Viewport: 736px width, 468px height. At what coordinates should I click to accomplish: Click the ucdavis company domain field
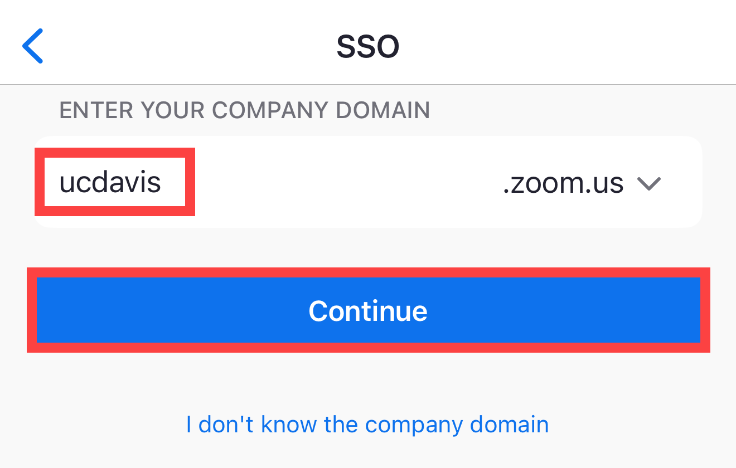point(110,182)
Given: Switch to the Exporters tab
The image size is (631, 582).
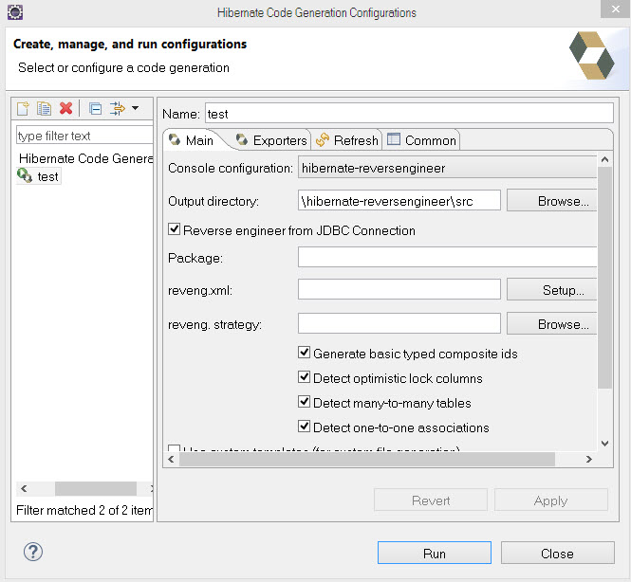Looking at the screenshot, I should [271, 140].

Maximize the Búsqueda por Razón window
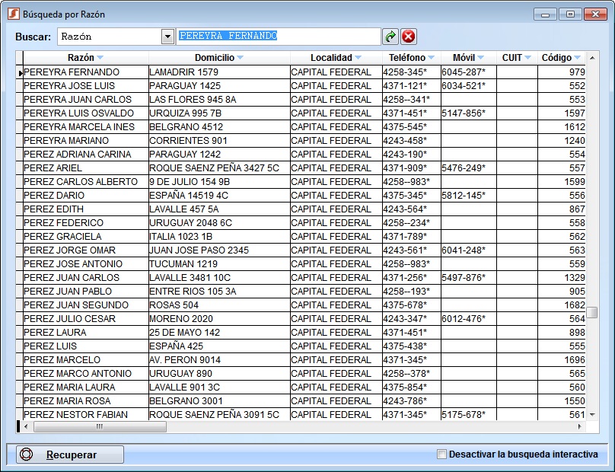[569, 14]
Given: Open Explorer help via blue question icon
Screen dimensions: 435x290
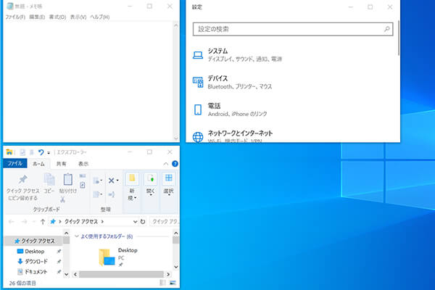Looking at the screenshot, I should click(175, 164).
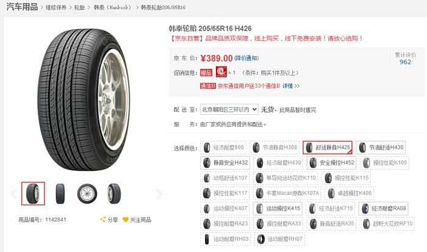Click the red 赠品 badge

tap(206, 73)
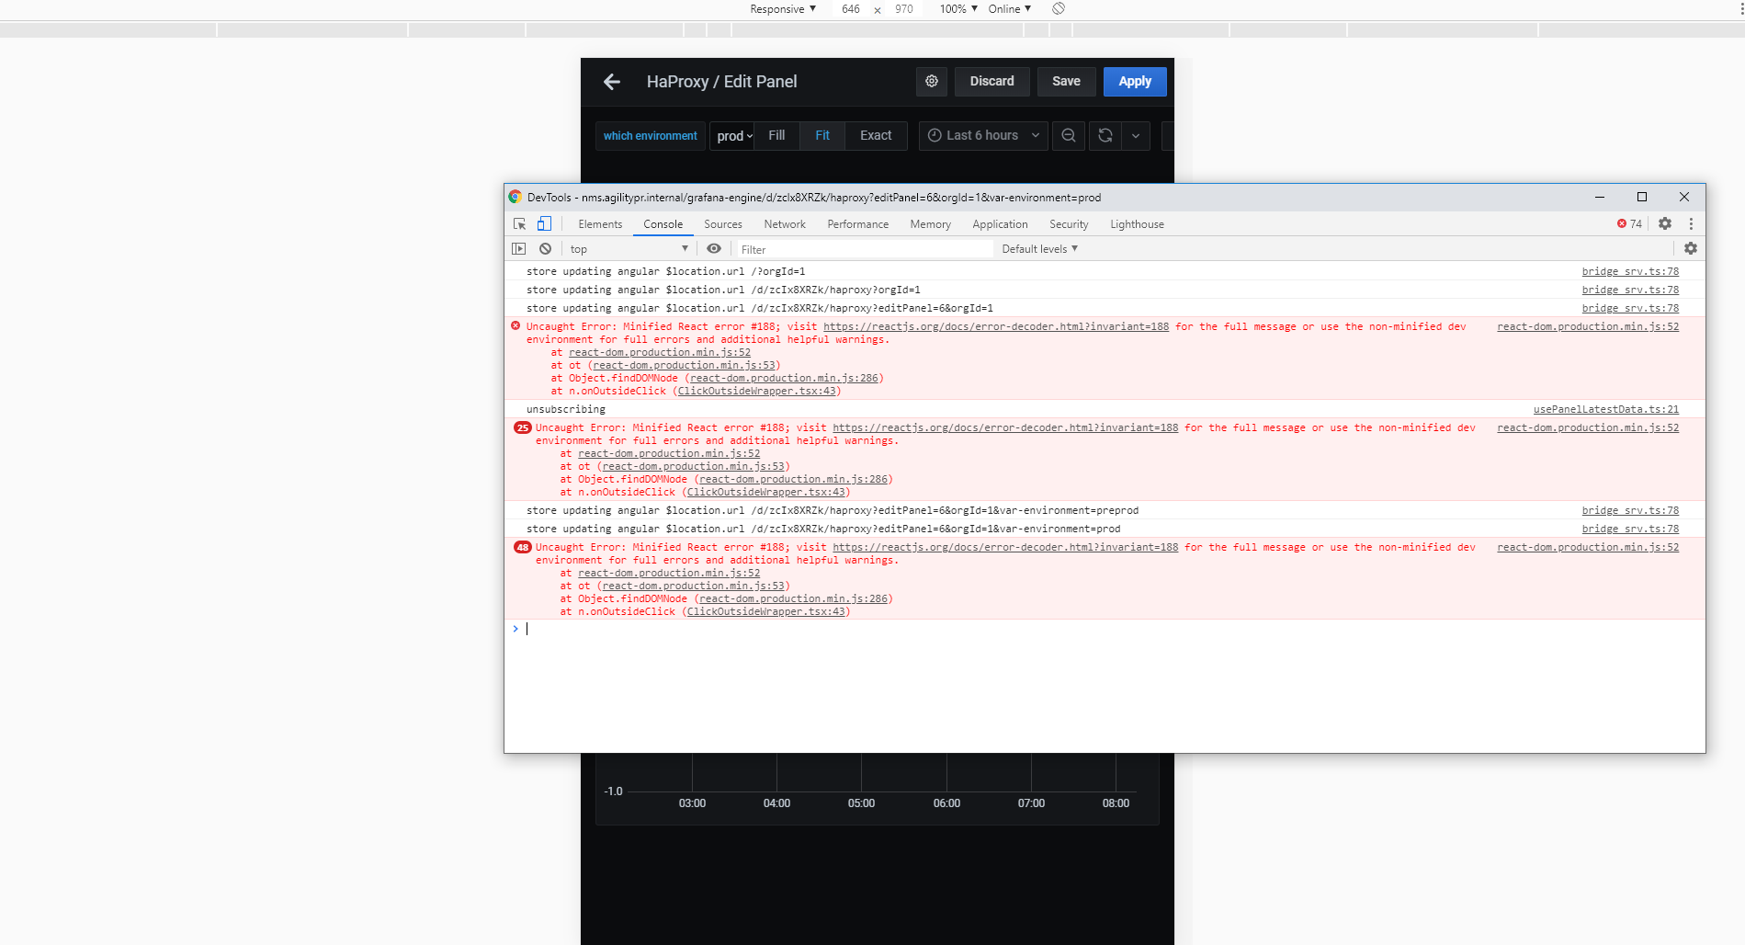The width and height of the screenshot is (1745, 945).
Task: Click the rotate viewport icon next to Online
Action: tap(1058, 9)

§ Task instructions: Output every line of the items above as a Markdown table with the columns "Row" and "Line". Number the rows, skip blank lines, and leave out the pictures.

§ Result of the exercise:
| Row | Line |
|---|---|
| 1 | Viewport: 736px width, 468px height. At what coordinates should I click to accomplish: Click the ucdavis company domain field |
| 2 | point(110,182) |
| 3 | Given: Switch to the Exporters tab |
| 4 | The image size is (631, 582). |
| 5 | Looking at the screenshot, I should [271, 140]. |
| 6 | Maximize the Búsqueda por Razón window |
| 7 | [569, 14] |
| 8 | Given: Open Explorer help via blue question icon |
| 9 | Screen dimensions: 435x290 |
| 10 | Looking at the screenshot, I should click(175, 164). |
| 11 | Click the red 赠品 badge |
| 12 | tap(206, 73) |
| 13 | The width and height of the screenshot is (1745, 945). |
| 14 | Task: Click the rotate viewport icon next to Online |
| 15 | Action: tap(1058, 9) |